Mistake 6: Using in-house AV for large events Medium

In-house hotel AV providers typically charge 30-50 percent more than external vendors. Many hotel contracts mandate in-house or charge penalties for outside AV. Read the fine print.

Typical cost: for a 3-day corporate event with conference AV, the difference is often 4,000-8,000 EUR.

Fix: explicitly ask in RFP whether external AV is allowed. Get quotes from both in-house and local external vendors. Budget for whichever is cheaper.

Mistake 7: Over-sizing the room block Medium

Booking 120 rooms when historical pickup is 85 means paying attrition on 35 rooms that were never going to fill. European attrition is typically 80 percent, so 35 rooms x 280 EUR/night x 3 nights x 20 percent attrition gap = 5,880 EUR in waste.

Fix: use real historical pickup data from past events. Add 10 percent buffer, not 30 percent.

Mistake 8: Ignoring the cut-off date Medium

Cut-off date is when unbooked rooms return to hotel inventory. Standard is 30 days pre-event. If your pickup is slow (many planners see 50 percent by 30 days, 90 percent by 15 days), a 30-day cut-off pushes rooms back into inventory that you then pay attrition on.

Fix: negotiate 14-day cut-off where you can. 21 days is usually a yes without resistance.

Mistake 9: Booking shoulder hotels at weekday rates Medium

European corporate hotels have dramatic weekday vs weekend rate differentials. A Fri-Sun run at the same hotel often costs 40-50 percent less than Mon-Thu. If your event can shift to a Sunday arrival, do it.

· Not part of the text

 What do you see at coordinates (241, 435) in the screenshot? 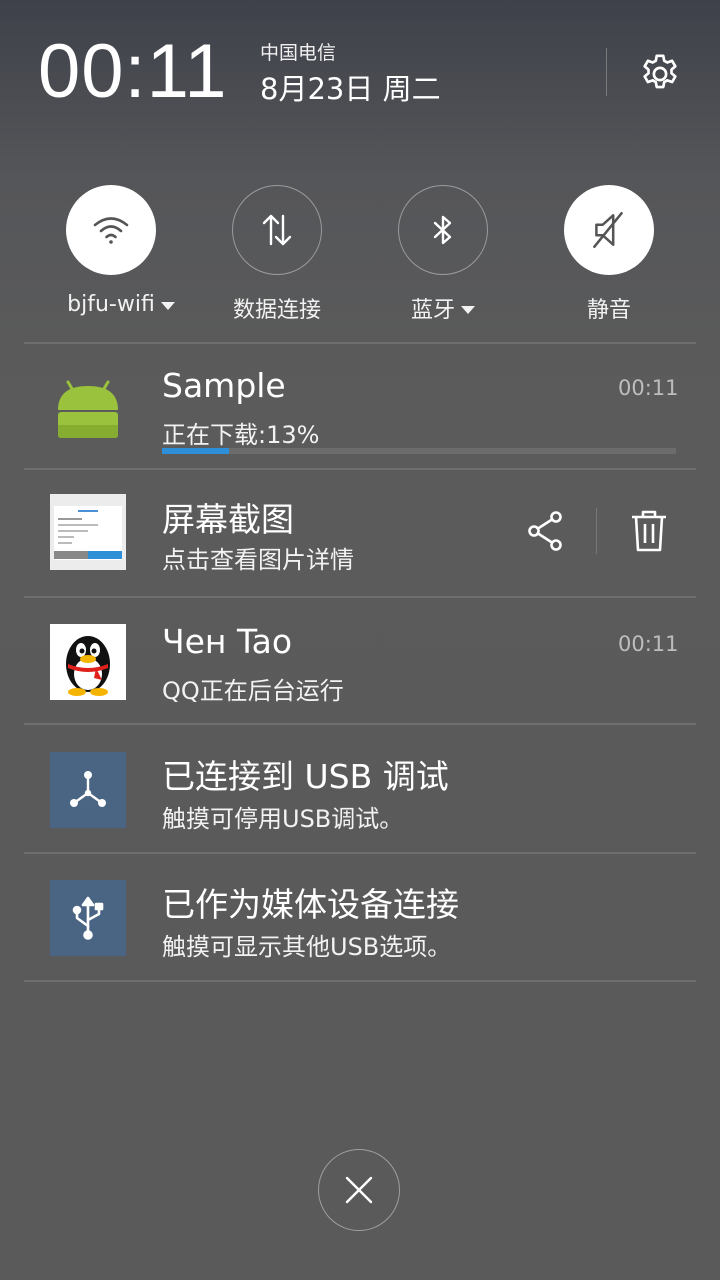
I see `notification-subtitle: 正在下载:13%` at bounding box center [241, 435].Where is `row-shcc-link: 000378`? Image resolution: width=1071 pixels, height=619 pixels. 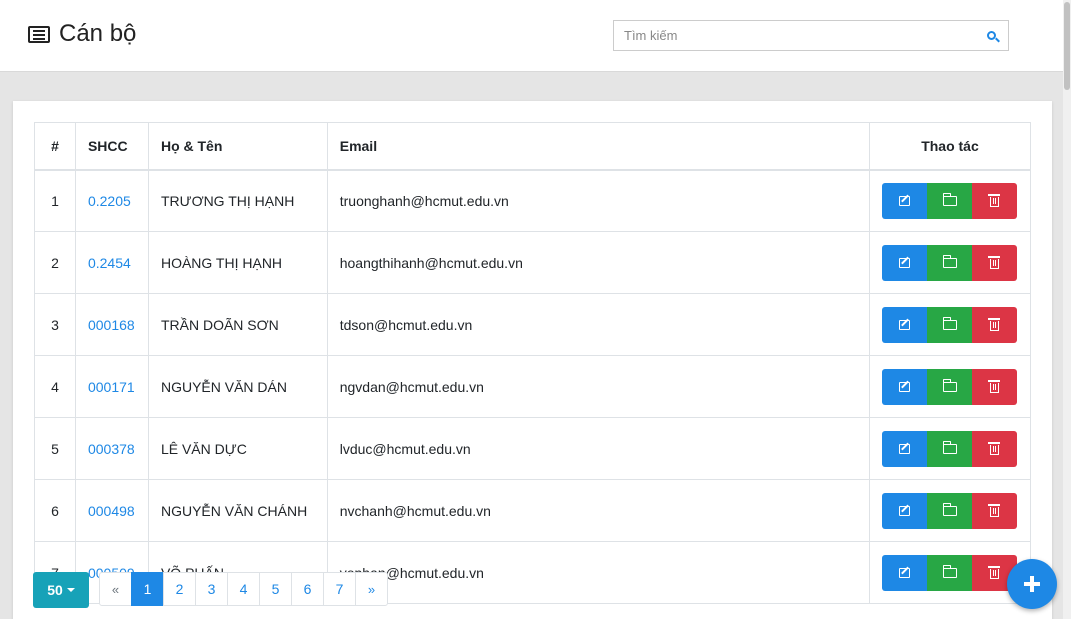 row-shcc-link: 000378 is located at coordinates (112, 448).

Mistake 10: Accepting narrow force majeure clauses Low now, catastrophic if triggered

Force majeure clauses post-2020 should cover: pandemic, government travel bans, major strikes, natural disasters, acts of war. Some hotels try to narrow these.

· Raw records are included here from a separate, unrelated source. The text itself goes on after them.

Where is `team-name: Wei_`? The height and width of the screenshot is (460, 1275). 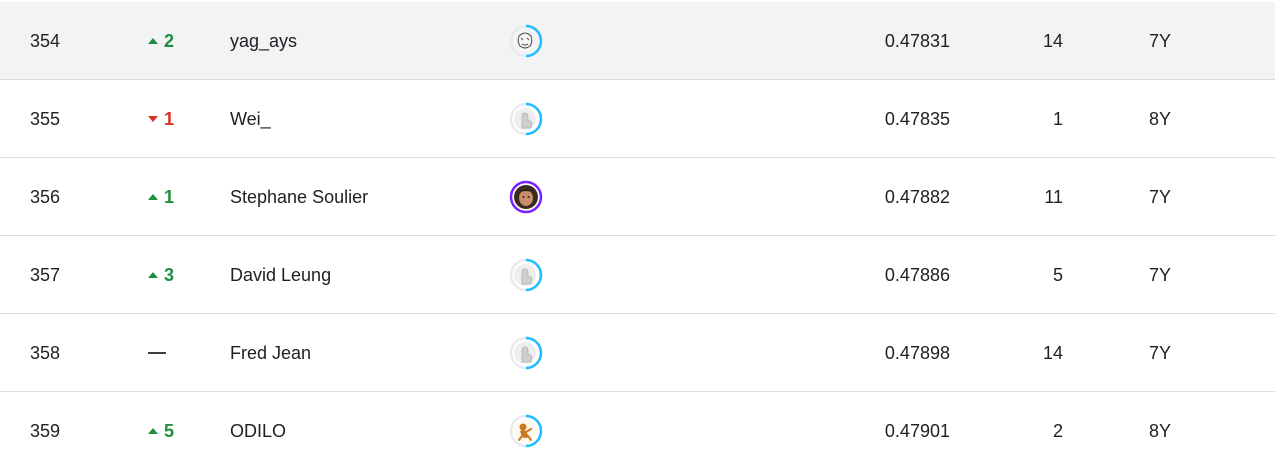
team-name: Wei_ is located at coordinates (360, 119).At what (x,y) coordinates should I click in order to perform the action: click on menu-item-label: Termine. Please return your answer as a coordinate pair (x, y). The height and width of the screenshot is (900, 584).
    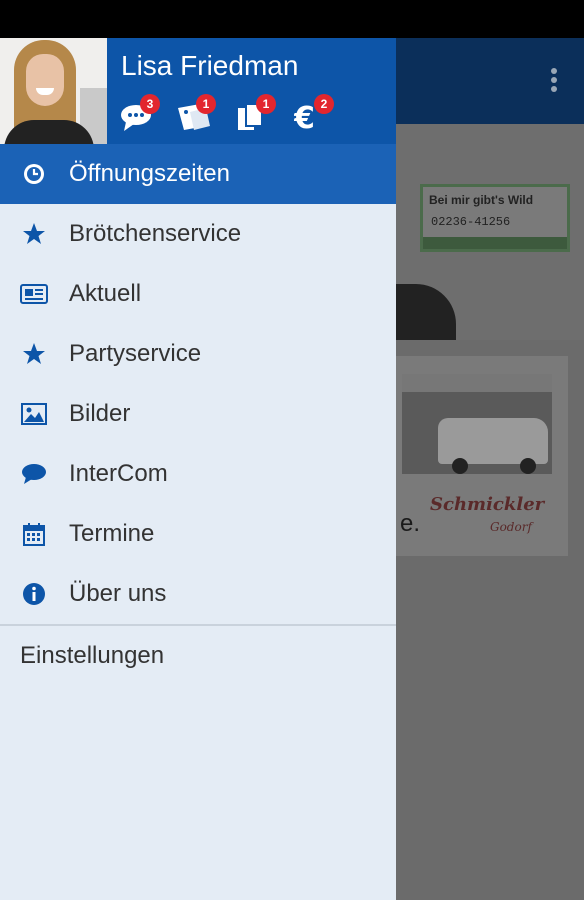
    Looking at the image, I should click on (112, 534).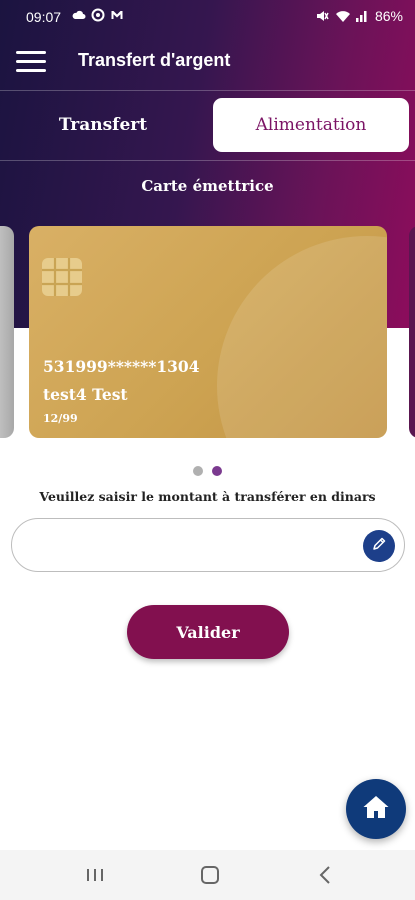 The width and height of the screenshot is (415, 900). I want to click on nav-home-icon, so click(210, 875). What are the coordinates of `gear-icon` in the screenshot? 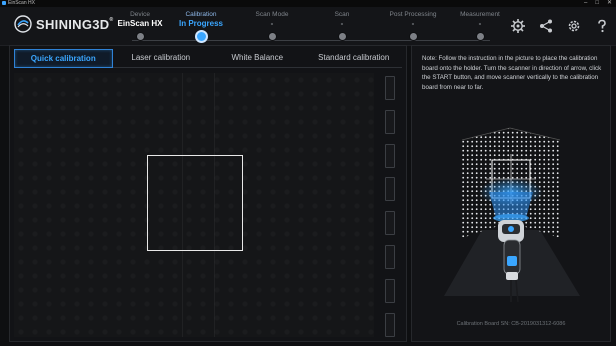 It's located at (574, 26). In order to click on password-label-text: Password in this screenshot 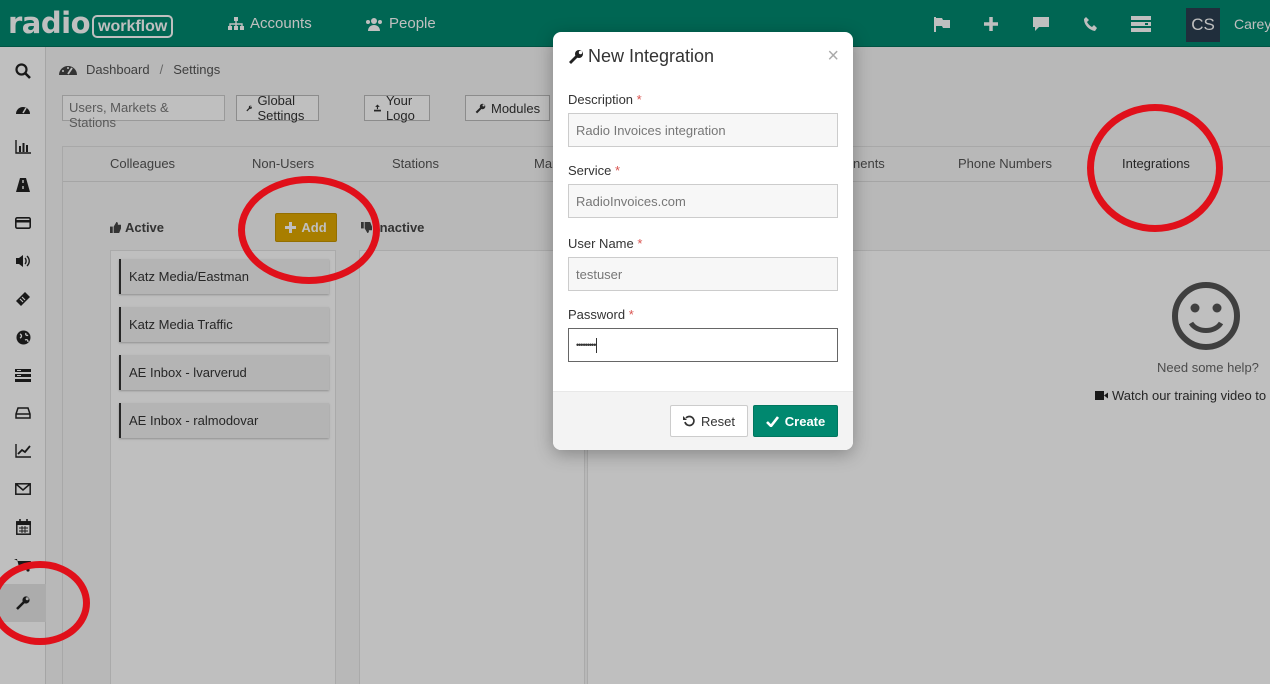, I will do `click(597, 314)`.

Typical cost: normally zero. If triggered and clause is weak: 80-100 percent of total contract value. Hundreds of thousands.

Fix: insist on broad coverage. Walk if a hotel refuses.

Mistake 11: Skipping the site visit Low-medium

Hotels photograph well. Meeting rooms in particular often look different in person than in brochures. Site visits before contracting catch issues: pillars in ballrooms, low ceilings, small foyers, dated F&B spaces.

Fix: always site-visit your top 2 options before signing. If distance makes it impossible, ask for video walkthrough by hotel, not marketing photos.

Mistake 12: Not reading the contract line-by-line Low-to-high depending on clauses

Boilerplate hotel contracts include clauses planners often miss: auto-renewal F&B, mandatory Sunday morning brunch minimums, retroactive audit clauses, room upgrade restrictions during peak weeks.

Fix: block 45 minutes to read every clause. Every single one. Question anything that seems oddly specific.